Sebagaimana yang dilansir KabarPenumpang.com dari laman simpleflying.com (25/9), roda pesawat yang menjadi salah satu instrumen pendaratan memang sejatinya dirancang untuk tahan terhadap panas akibat daya gesek antara ban dan aspal di landas pacu. Namun pada kenyataannya, percikan api yang tampak pada bawah sayap sebelah kanan berhasil membuat seisi kabin panik dan mengacaukan proses pendaratan pesawat. Beruntung, api tidak menyambar bagian sayap – tempat dimana bahan bakar pesawat berada.

Azur Air ZF-2244, yang terbang dari Nha Trang di Vietnam menuju Barnaul International Airport di Rusia pada tanggal 25 September kemarin mengangkut 331 penumpang dan 10 awak penerbang. Azur Air ZF-2244 bertolak dari Vietnam pada pukul 13.45 waktu setempat dan diperkirakan tiba di Rusia pada pukul 21.05 waktu setempat, namun pesawat sempat mengalami keterlambatan ketika hendak mendarat dan baru touch down pada pukul 21.13 waktu setempat. Menurut penelusuran di lapangan, instrumen pendaratan utama sebelah kanan berada dalam kondisi terbakar setibanya pesawat di Barnaul International Airport.

Dugaan sementara, percikan api muncul akibat kondisi rem pesawat yang terlalu panas dan kemudian membakar ban. Menurut Kementerian Situasi Darurat Rusia, api baru berhasil dipadamkan pada pukul 21.40 waktu setempat. Ketika ditanya terkait insiden ini, pihak maskapai tidak menampik akan kebenaran pemberitaan yang beredar.

“Seketika mendengar situasi darurat, awak kabin langsung menjalankan evakuasi terhadap penumpang guna menjaga keamanan dan keselamatan mereka,” ujar pihak maskapai.

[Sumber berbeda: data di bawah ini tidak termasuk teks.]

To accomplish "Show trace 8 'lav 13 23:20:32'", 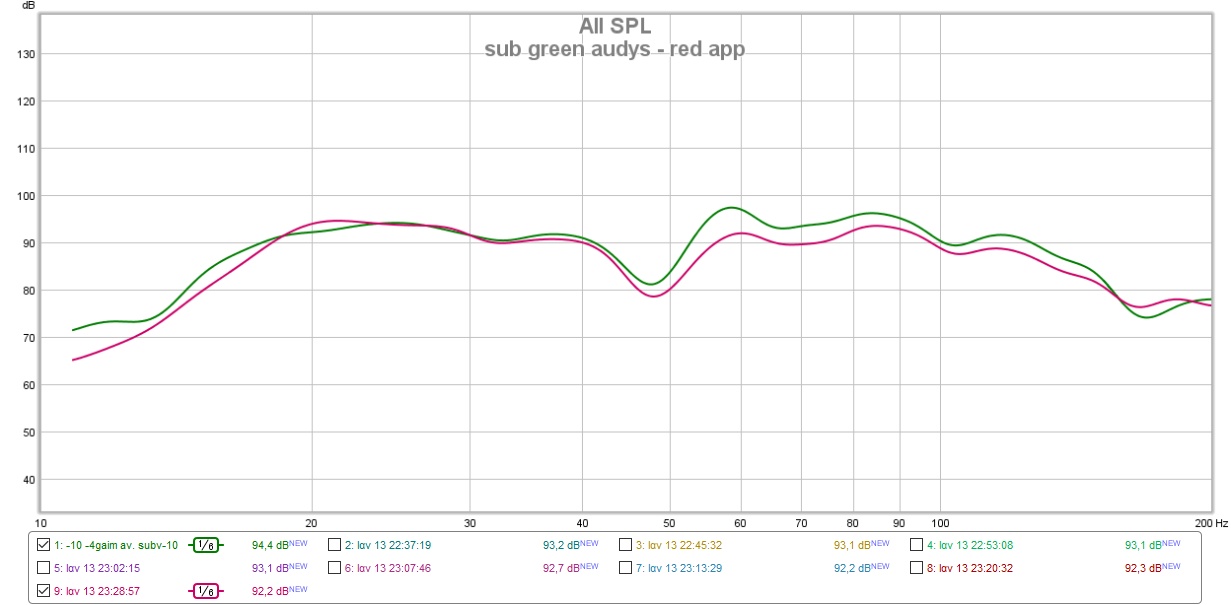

“Berkat tindakan yang terkoordinasi dan profesional dari awak kabin, proses evakuasi berjalan lancar,” sambungnya.

Baca Juga: Instrument Landing System Memungkinkan Pesawat Mendarat Ketika Berkabut

Dengan adanya insiden mengerikan ini, pihak maskapai mengatakan bahwa mereka akan sesegera mungkin menurunkan tim investigasi khusus yang tergabung dari perwakilan pihak maskapai, pihak produsen pesawat, regulator penerbangan, dan pihak bandara guna menemukan penyebab utama dari kebakaran instrumen pendaratan utama ini.